> _Exercise objective_:
The expected output is the line bearing "The width and height of the screenshot is (800, 429)." followed by all remaining lines of the records, each restated word for word.
━━━ Record excerpts
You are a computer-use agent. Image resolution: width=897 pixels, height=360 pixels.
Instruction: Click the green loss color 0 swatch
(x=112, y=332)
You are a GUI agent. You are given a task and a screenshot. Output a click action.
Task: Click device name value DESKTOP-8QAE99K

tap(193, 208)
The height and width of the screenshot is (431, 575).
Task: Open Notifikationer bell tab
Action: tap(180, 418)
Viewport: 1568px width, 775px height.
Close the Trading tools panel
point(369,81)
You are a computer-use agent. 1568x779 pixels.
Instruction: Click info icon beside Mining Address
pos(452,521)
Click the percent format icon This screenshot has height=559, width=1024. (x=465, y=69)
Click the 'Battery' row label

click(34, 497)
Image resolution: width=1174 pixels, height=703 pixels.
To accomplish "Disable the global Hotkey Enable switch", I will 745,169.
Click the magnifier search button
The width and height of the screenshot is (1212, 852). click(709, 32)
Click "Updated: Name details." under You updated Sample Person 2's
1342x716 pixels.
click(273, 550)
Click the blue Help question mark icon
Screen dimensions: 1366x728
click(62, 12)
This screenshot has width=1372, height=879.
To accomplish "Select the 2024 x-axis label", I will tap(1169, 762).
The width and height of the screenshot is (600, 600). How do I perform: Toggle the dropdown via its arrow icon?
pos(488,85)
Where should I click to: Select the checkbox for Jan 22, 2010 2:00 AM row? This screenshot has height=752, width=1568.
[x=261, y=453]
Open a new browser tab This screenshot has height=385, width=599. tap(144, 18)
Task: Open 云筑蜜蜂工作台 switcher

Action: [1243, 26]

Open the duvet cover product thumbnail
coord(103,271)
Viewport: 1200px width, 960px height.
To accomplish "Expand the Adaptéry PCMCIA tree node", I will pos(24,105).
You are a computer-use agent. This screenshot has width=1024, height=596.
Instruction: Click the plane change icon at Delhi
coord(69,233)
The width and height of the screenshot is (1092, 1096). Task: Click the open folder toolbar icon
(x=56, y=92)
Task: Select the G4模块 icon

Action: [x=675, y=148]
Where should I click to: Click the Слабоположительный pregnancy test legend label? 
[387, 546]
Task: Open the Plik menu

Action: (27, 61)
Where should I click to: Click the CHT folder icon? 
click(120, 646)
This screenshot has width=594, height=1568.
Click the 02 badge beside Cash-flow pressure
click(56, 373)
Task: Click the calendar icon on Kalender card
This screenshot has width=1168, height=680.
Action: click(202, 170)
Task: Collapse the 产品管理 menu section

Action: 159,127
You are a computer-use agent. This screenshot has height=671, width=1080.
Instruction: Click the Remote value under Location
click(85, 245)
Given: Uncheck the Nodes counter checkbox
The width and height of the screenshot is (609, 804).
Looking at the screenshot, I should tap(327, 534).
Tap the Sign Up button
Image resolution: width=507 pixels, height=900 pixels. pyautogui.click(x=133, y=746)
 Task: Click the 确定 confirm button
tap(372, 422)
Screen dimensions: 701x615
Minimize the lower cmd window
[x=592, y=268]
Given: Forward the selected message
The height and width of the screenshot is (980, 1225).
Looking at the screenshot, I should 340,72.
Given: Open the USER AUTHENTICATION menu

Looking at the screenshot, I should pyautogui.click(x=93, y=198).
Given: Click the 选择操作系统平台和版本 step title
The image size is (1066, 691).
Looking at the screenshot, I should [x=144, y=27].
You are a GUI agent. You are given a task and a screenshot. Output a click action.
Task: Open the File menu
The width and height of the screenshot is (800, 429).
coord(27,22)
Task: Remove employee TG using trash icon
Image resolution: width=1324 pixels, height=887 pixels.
━━━━━━
> _Solved exercise_:
The width and height of the screenshot is (800, 429).
coord(27,22)
Task: Remove employee TG using trash icon
Image resolution: width=1324 pixels, height=887 pixels.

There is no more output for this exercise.